-- Recorded data --
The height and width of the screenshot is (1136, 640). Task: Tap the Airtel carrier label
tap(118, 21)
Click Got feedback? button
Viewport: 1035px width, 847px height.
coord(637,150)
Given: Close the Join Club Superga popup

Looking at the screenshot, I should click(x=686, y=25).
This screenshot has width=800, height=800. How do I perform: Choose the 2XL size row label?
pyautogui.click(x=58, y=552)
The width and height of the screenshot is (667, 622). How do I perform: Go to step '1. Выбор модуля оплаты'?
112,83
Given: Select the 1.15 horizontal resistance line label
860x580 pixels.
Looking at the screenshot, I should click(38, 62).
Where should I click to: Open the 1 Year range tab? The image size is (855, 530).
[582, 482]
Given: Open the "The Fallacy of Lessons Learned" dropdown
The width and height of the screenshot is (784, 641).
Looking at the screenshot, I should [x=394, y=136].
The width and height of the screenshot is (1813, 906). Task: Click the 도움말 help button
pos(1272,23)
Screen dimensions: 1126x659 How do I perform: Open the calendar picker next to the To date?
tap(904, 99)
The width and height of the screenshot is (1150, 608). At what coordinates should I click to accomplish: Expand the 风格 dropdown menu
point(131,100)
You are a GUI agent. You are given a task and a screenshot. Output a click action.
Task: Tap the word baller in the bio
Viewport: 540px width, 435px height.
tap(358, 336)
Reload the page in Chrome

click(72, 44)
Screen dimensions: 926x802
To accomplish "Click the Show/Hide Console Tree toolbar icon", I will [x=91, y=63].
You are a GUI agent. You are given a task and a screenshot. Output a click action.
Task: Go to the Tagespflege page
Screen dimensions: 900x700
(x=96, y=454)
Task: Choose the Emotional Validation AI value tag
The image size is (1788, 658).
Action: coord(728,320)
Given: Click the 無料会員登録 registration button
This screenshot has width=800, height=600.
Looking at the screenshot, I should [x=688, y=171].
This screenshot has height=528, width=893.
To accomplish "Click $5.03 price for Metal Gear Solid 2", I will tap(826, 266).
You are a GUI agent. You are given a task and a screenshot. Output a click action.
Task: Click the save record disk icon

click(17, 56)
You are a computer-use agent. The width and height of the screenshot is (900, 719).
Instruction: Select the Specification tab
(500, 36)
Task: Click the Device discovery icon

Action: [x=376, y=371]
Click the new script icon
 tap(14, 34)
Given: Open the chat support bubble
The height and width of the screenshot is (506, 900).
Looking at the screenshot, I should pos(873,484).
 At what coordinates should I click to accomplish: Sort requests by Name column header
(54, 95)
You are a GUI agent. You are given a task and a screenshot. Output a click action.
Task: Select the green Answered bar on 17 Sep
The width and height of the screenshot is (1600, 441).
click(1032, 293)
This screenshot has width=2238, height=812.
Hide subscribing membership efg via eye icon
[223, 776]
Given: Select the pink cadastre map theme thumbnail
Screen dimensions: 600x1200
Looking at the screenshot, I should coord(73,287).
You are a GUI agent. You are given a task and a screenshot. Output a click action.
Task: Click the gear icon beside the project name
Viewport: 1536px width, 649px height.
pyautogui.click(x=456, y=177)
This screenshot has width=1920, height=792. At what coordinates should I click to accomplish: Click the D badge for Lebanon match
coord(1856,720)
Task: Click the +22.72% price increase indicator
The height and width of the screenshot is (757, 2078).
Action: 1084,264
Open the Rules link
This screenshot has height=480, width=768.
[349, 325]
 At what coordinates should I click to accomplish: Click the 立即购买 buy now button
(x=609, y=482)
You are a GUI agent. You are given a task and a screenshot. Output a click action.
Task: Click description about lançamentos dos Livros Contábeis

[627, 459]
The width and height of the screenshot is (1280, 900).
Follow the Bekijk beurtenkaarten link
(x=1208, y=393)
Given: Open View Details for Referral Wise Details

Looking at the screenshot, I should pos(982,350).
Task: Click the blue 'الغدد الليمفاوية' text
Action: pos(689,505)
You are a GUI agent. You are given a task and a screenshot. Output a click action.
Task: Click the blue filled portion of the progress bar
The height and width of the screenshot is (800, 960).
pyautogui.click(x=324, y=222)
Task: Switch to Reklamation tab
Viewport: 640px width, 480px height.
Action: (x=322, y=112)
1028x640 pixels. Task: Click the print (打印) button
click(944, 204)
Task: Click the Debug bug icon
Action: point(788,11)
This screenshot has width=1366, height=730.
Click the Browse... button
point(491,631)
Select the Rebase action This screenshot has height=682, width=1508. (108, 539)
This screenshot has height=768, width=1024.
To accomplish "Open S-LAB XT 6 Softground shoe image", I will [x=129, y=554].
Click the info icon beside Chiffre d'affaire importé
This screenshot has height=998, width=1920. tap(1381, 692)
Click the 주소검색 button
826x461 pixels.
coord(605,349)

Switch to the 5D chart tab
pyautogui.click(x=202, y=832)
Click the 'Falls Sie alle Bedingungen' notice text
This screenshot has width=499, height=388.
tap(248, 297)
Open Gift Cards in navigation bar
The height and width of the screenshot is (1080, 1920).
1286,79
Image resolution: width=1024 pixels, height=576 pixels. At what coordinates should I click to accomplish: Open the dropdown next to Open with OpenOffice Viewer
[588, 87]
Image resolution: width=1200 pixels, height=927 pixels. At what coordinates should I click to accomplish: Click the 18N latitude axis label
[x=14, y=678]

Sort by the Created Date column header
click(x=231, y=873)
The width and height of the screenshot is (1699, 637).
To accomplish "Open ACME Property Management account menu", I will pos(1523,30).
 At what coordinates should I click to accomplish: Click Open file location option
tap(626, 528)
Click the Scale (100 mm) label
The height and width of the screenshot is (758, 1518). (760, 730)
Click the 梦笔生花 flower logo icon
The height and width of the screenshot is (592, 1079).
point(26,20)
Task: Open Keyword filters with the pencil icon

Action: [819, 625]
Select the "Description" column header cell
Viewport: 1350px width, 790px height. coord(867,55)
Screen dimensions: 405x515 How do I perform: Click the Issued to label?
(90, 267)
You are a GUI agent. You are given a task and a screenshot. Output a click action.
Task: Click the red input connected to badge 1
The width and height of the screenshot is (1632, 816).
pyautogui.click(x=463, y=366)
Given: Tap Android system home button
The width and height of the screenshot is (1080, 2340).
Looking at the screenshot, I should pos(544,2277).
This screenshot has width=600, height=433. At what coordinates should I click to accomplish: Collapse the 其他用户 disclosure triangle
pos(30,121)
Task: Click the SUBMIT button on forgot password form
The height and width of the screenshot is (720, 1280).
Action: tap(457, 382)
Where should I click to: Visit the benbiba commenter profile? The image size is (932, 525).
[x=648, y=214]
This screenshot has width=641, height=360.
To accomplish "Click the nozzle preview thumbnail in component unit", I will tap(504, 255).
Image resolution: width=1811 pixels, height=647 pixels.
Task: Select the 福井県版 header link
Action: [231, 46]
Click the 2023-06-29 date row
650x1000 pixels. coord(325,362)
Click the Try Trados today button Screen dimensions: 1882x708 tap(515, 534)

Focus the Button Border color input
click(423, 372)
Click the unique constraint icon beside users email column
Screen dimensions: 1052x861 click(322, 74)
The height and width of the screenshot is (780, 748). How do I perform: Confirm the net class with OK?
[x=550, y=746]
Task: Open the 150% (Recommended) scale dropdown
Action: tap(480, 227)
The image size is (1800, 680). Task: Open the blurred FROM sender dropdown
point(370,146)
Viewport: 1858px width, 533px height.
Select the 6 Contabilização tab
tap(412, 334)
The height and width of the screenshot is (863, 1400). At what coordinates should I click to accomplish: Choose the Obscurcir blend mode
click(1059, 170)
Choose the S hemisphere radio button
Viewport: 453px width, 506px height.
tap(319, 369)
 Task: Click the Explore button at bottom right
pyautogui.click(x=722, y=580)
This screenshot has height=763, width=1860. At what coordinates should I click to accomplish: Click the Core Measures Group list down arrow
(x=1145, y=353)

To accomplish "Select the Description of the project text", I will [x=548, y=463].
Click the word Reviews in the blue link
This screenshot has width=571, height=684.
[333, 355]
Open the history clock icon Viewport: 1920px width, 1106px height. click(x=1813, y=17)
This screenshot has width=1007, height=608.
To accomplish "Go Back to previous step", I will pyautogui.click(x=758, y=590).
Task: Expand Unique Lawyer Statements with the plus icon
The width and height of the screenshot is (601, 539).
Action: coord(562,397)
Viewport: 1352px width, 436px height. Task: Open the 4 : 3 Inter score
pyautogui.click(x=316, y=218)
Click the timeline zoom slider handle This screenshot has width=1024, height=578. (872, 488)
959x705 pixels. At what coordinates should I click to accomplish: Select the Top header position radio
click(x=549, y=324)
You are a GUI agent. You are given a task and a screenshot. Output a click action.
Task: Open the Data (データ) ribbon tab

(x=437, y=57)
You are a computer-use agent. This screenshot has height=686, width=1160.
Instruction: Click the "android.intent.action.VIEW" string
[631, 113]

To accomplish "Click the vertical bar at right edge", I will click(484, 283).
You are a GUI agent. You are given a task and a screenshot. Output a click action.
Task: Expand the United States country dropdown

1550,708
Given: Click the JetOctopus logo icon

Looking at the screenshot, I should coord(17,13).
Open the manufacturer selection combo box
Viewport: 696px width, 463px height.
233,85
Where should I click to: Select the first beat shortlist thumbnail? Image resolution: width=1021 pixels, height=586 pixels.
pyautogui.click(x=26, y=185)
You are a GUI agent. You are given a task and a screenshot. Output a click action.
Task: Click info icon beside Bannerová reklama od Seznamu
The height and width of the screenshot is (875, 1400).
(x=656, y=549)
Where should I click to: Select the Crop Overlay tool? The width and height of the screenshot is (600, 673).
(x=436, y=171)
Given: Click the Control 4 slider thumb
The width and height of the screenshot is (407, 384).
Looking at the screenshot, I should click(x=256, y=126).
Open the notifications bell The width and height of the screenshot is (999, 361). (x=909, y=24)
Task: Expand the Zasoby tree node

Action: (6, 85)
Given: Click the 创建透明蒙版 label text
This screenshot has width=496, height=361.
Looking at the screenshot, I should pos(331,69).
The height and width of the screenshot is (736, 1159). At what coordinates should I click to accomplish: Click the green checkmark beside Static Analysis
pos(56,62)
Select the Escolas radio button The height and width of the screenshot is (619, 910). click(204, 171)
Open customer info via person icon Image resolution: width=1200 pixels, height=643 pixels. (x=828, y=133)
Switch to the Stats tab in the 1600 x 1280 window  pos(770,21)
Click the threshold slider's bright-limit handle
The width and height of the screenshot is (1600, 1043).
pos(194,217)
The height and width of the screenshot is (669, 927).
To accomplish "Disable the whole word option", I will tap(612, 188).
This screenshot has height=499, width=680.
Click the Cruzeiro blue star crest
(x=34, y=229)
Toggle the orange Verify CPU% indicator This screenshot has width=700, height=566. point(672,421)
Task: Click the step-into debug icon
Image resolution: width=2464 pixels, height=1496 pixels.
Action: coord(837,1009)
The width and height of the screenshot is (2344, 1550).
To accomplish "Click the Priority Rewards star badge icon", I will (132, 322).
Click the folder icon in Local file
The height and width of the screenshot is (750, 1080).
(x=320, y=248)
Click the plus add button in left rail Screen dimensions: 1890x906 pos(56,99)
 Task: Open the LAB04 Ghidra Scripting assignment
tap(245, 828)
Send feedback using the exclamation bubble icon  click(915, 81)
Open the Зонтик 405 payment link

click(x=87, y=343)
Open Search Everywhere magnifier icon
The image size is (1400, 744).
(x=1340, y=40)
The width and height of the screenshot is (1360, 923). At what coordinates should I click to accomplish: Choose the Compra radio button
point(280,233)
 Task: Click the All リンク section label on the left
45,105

-- ACTIVITY --
Wherever a line of the data above contains "indicator", copy that line.

-- ANSWER TO THIS TASK --
Task: Click the +22.72% price increase indicator
Toggle the orange Verify CPU% indicator This screenshot has width=700, height=566. point(672,421)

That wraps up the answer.